R4DS Chapter 2 Exercises

Published

October 15, 2022

2.2.4 Exercises

library(tidyverse)
── Attaching packages ─────────────────────────────────────── tidyverse 1.3.2 ──
✔ ggplot2 3.4.0          ✔ purrr   0.3.5     
✔ tibble  3.1.8          ✔ dplyr   1.0.10    
✔ tidyr   1.2.1.9001     ✔ stringr 1.5.0     
✔ readr   2.1.3          ✔ forcats 0.5.2     
── Conflicts ────────────────────────────────────────── tidyverse_conflicts() ──
✖ dplyr::filter() masks stats::filter()
✖ dplyr::lag()    masks stats::lag()
  1. Run ggplot(data = mpg). What do you see?
ggplot(data = mpg)

This creates the background of the plot, but since no layers were specified with geom function, nothing is drawn.

I see empty.

  1. How many rows are in mpg? How many columns?
nrow(mpg)
[1] 234

There are 234 rows.

We can also use glimpes() to find number of rows:

glimpse(mpg)
Rows: 234
Columns: 11
$ manufacturer <chr> "audi", "audi", "audi", "audi", "audi", "audi", "audi", "…
$ model        <chr> "a4", "a4", "a4", "a4", "a4", "a4", "a4", "a4 quattro", "…
$ displ        <dbl> 1.8, 1.8, 2.0, 2.0, 2.8, 2.8, 3.1, 1.8, 1.8, 2.0, 2.0, 2.…
$ year         <int> 1999, 1999, 2008, 2008, 1999, 1999, 2008, 1999, 1999, 200…
$ cyl          <int> 4, 4, 4, 4, 6, 6, 6, 4, 4, 4, 4, 6, 6, 6, 6, 6, 6, 8, 8, …
$ trans        <chr> "auto(l5)", "manual(m5)", "manual(m6)", "auto(av)", "auto…
$ drv          <chr> "f", "f", "f", "f", "f", "f", "f", "4", "4", "4", "4", "4…
$ cty          <int> 18, 21, 20, 21, 16, 18, 18, 18, 16, 20, 19, 15, 17, 17, 1…
$ hwy          <int> 29, 29, 31, 30, 26, 26, 27, 26, 25, 28, 27, 25, 25, 25, 2…
$ fl           <chr> "p", "p", "p", "p", "p", "p", "p", "p", "p", "p", "p", "p…
$ class        <chr> "compact", "compact", "compact", "compact", "compact", "c…
  1. What does the drv variable describe? Read the help for ?mpg to find out.
?mpg

dv means: “the type of drive train, where f = front-wheel drive, r = rear wheel drive, 4 = 4wd”
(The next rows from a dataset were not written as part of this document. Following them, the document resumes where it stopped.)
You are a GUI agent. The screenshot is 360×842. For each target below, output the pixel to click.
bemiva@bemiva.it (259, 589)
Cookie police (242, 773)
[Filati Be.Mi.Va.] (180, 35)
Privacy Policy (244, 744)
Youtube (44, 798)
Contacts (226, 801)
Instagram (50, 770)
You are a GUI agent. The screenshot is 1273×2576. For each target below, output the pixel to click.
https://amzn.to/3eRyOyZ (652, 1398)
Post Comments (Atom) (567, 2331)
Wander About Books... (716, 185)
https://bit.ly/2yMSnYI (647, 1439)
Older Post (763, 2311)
  1. Make a scatterplot of hwy vs cyl.
ggplot(data = mpg)+
geom_point(aes(hwy,cyl))

  1. What happens if you make a scatterplot of class vs drv? Why is the plot not useful?
ggplot(data = mpg)+
geom_point(aes(class,drv))

A scatter plot is not a useful display of these variables since both drv and class are categorical variables. A scatterplots work best for plotting a continuous x and a continuous y variable, and when all (x, y) values are unique.

However, there are other methods for plotting categorical variables: geom_count() and geom_tile()

ggplot(mpg, aes(x = class, y = drv)) +
  geom_count()

mpg %>%
  count(class, drv) %>%
  ggplot(aes(x = class, y = drv)) +
    geom_tile(mapping = aes(fill = n))

In the previous plot, there are many missing tiles. These missing tiles represent unobserved combinations of class and drv values. These missing values are not unknown, but represent values of (class, drv) where n = 0. The complete() function in the tidyr package adds new rows to a data frame for missing combinations of columns.

mpg %>%
  count(class, drv) %>%
  complete(class, drv, fill = list(n = 0)) %>%
  ggplot(aes(x = class, y = drv)) +
    geom_tile(mapping = aes(fill = n))

2.3.1 Exercises

  1. What’s gone wrong with this code? Why are the points not blue?
ggplot(data = mpg) + 
  geom_point(mapping = aes(x = displ, y = hwy, color = "blue"))

The argument colour = “blue” is included within the mapping argument, and as such, it is treated as an aesthetic, which is a mapping between a variable and a value

Below is the correct format:

ggplot(data = mpg) + 
  geom_point(mapping = aes(x = displ, y = hwy), color = "blue")

and it is blow.